The Lawyer's Conscience - A History of American Lawyer EthicsOver a distinguished career Professor Michael S. Ariens of St. Mary’s University has made rich contributions to the scholarship devoted to American constitutional law, legal history, his adoptive home state of Texas, navigating the challenges of law school, and, central for our purposes, the practice of law and the American legal profession.

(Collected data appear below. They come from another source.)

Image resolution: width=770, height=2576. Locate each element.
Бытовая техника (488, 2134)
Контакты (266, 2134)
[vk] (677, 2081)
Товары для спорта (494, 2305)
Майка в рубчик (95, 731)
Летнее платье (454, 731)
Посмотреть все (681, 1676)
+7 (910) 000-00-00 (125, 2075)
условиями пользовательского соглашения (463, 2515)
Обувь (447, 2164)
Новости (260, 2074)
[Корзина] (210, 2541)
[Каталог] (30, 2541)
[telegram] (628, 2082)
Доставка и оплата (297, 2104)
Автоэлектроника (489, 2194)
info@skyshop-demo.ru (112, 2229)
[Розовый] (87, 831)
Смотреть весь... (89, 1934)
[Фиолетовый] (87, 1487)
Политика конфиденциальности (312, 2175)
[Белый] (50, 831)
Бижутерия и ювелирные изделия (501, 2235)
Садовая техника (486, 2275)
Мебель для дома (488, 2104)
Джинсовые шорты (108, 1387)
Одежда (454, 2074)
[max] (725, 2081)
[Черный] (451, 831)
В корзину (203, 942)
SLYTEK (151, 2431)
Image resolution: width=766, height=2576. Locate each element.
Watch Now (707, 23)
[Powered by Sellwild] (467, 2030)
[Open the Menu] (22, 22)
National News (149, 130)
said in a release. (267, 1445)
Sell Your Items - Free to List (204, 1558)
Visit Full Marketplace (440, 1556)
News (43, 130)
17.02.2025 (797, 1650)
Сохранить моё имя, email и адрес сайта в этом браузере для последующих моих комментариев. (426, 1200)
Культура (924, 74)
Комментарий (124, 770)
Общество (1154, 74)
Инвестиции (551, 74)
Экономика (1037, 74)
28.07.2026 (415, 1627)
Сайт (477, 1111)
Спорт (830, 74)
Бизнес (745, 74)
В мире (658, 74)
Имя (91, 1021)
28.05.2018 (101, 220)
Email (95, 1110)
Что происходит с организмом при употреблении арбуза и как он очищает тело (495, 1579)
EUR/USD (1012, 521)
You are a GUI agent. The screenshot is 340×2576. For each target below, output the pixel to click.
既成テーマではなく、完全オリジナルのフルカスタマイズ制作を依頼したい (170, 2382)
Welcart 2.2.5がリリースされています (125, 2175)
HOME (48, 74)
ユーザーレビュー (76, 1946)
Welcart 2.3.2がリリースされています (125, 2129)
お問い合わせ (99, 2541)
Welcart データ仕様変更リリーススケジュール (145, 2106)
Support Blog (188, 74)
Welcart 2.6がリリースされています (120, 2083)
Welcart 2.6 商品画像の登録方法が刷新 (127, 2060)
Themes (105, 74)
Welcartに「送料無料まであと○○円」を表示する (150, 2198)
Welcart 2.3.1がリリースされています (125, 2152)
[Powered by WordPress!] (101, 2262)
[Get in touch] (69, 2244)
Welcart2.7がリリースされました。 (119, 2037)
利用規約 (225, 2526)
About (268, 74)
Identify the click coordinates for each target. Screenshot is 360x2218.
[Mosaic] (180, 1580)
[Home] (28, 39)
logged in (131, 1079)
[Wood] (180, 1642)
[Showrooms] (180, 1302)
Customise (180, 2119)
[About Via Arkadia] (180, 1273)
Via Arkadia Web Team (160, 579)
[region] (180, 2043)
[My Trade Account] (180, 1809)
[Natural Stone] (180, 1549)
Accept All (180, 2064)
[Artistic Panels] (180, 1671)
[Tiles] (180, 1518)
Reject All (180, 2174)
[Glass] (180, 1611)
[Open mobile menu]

Professor Ariens’s new volume—The Lawyer’s Conscience: A History of American Legal Ethics (University Press of Kansas 2022)—continues a theme that animates much of his recent scholarship. Put succinctly, that theme is this: The American legal profession has veered off course. It has done so, according to Ariens, in a host of ways. Among them, he contends, are these:

  • Commitment to clients has supplanted commitment to the public good.
  • The pursuit of profit-maximization has transformed the enterprise from a profession into a business.
  • The day-to-day touchstones of (first) honor and (then) conscience that impelled lawyers up through the middle of the twentieth century have melted away, replaced for the typical lawyer by an impoverished set of minimum standards of conduct promulgated by the American Bar Association in the early 1980s.
  • Independence from client interests—independence that enabled lawyers and their firms to both be and be perceived as being separate from those client interests—has been supplanted by a sort of shotgun marriage that leaves today’s law firms unable or unwilling to maintain appropriate distance from client interests.
  • A profession whose members once shared a common vision of what it means to be a lawyer and found ways to speak in something of a unified voice has “fractured,” creating the sorts of factions James Madison described in Federalist 10. Such fracture, Ariens submits, has dissolved this once-unified vision and rendered it virtually impossible to achieve meaningful consensus on principles that matter.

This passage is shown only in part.